When I got married, I moved to a small town in Ohio called Ravenna where my husband, Chris, was a reporter for the county newspaper. Before I married I was writing a novel and working as a community organizer down in Atlanta, Georgia. But afterward, when all the boxes and hand-me-down furniture were packed into the small attic rooms of our first apartment, I had to find a job. After months of applying for the few jobs that fit my background, I settled in as the morning waitress at the BarTen Restaurant. It was considered one of the best positions in town, and I got the job only because the newspapers photographer was a favorite customer and had vouched for my worthiness. I liked the job because it rescued us financially, but more because it gave me time in the afternoons to write.
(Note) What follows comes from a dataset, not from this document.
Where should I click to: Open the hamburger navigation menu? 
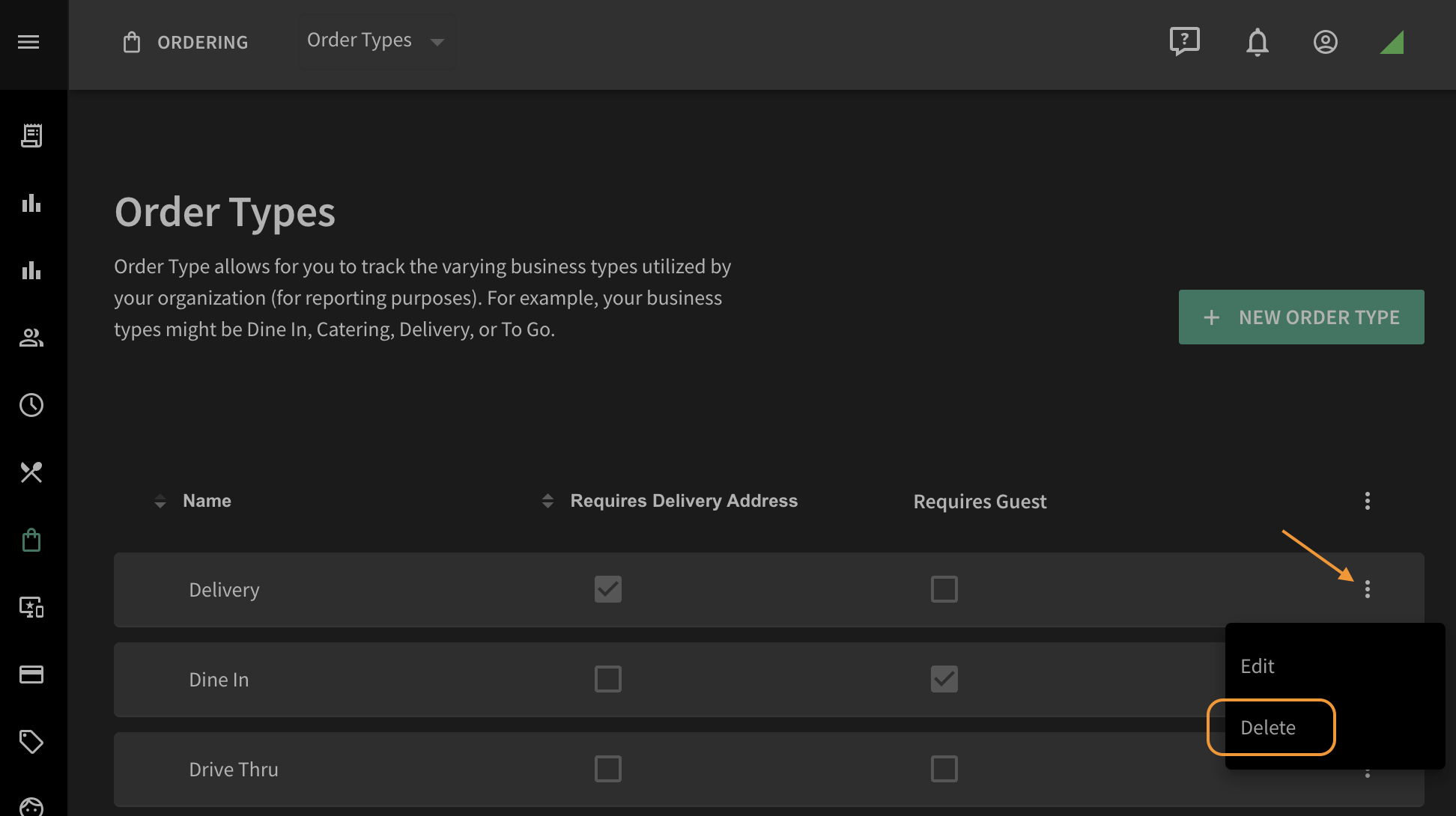coord(28,42)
My shift started at seven, when the farmers came in for eggs, and coffee fortified with whiskey, and ended shortly after two, when the county judge from the courthouse across the street finished his turtle soup.

Unlike the afternoon and evening waitresses, I was expected to do some food preparation and to help cook breakfast when Senia or Anna, the cooks (both well into their seventies), were busy preparing the days specials. In my family, being a good cook was considered a natural part of life, so in no time I was skillfully poaching eggs, flipping hash, and folding omelets. I liked being in the kitchen early in the morning and watching the hungry men and women smelling of dirt and hay plow through the breakfasts I made for them. While Senia and Anna told me stories about their lives, I fell into the quiet, peaceful rhythm of the work. Between the good talk and the simple food we served, by the time my shift ended, I felt, on most days, ready for the writing I was doing at home. But what I really longed to do, from the first day I began at the BarTen, was to learn to make pies the way Betty made them.
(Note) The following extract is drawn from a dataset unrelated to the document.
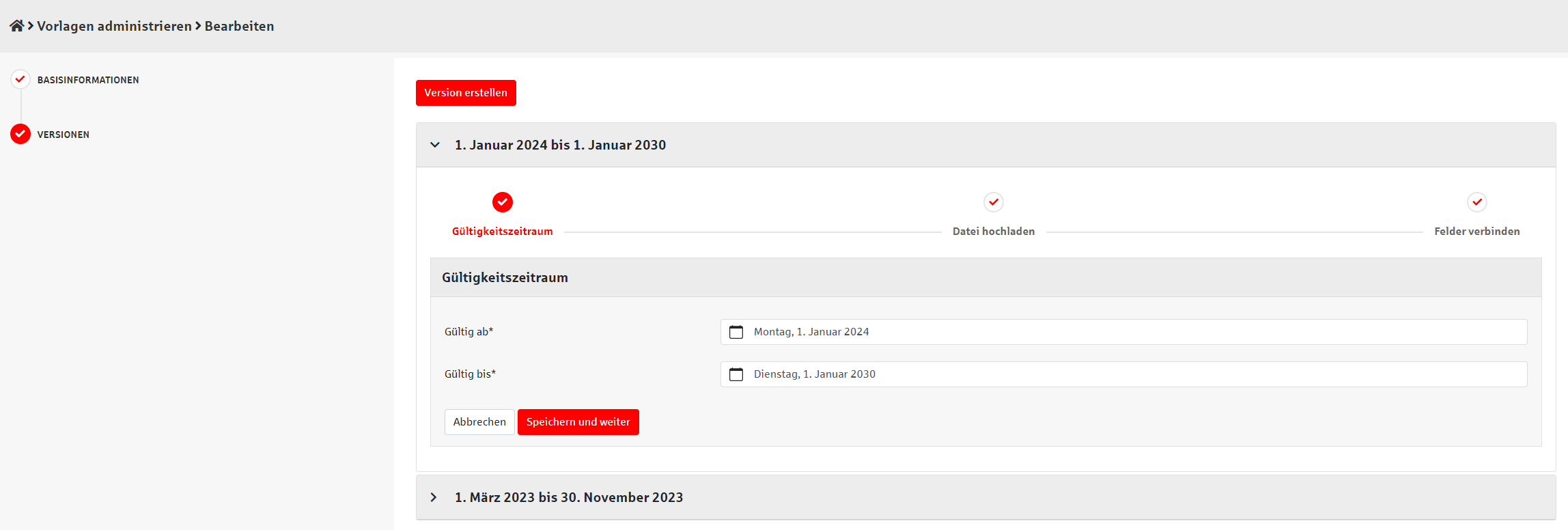The width and height of the screenshot is (1568, 530).
Task: Go to Basisinformationen section
Action: [88, 80]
Betty was the midday waitress. She arrived at ten with her husband and unmarried son trailing behind her, all bearing trays of freshly baked pies. She had the best station in the restaurantthe one in front by the bar where all the lawyers and businesspeople liked to sit. She left promptly at two, when her husband came back to pick her up. Dressed in a neat white pantsuit, her white hair a flurry of curls, Betty smoked and gossiped through the workday. A good Christian woman with a husband who had his own trucking business, she didnt much need anyones approval. She was not well liked by the staff because she had a rigid authority about her; cool and efficient, she gave the impression that she was a waitress above the pack. Betty grew to like me despite my college degree and sometimes strange opinions, but mostly, I think, because she knew I wasnt after her son the way she was convinced the evening waitress (a tramp, if Betty ever saw one living and breathing) was. When I finally got to know her well enough to ask her how to make a pie, she chalked up my ignorance to being a young city bride and wrote down the recipe for an all-purpose crust, including as a bonus the trick for a creamy custard filling.

It was as if I had just been given the secret to a long and happy life. The recipe was written surreptitiously on the back of a check (so that the others in the kitchen wouldnt see) and slipped to me at the end of my shift while I was putting on my coat. On my way home, I stopped at the grocery store and bought lard, eggs, and cornstarch. I forgot about everything else except what I was about to do. I kept thinking about the banana cream pie I was going to present to my husband that night, envisioning the swirling mass of meringue peaks on top and my husbands blissful face when he cut into it. At a time when we were still trying to find our footing together, the idea struck me as an essential equation that went something like this:

My husband loves pies + I learn to make pies = We will be forever one

So I hugged my bags of groceries and secret recipe and hurried home. For the rest of the afternoon I worked on that pie. At first, the dough stuck to the rolling pin, but eventually I rolled it out and got it somehow into the pie plate that I had received as a wedding present but had not taken out of the box until that day. The filling thickened, the bananas were ripe. Everything, it seemed, was coming out right.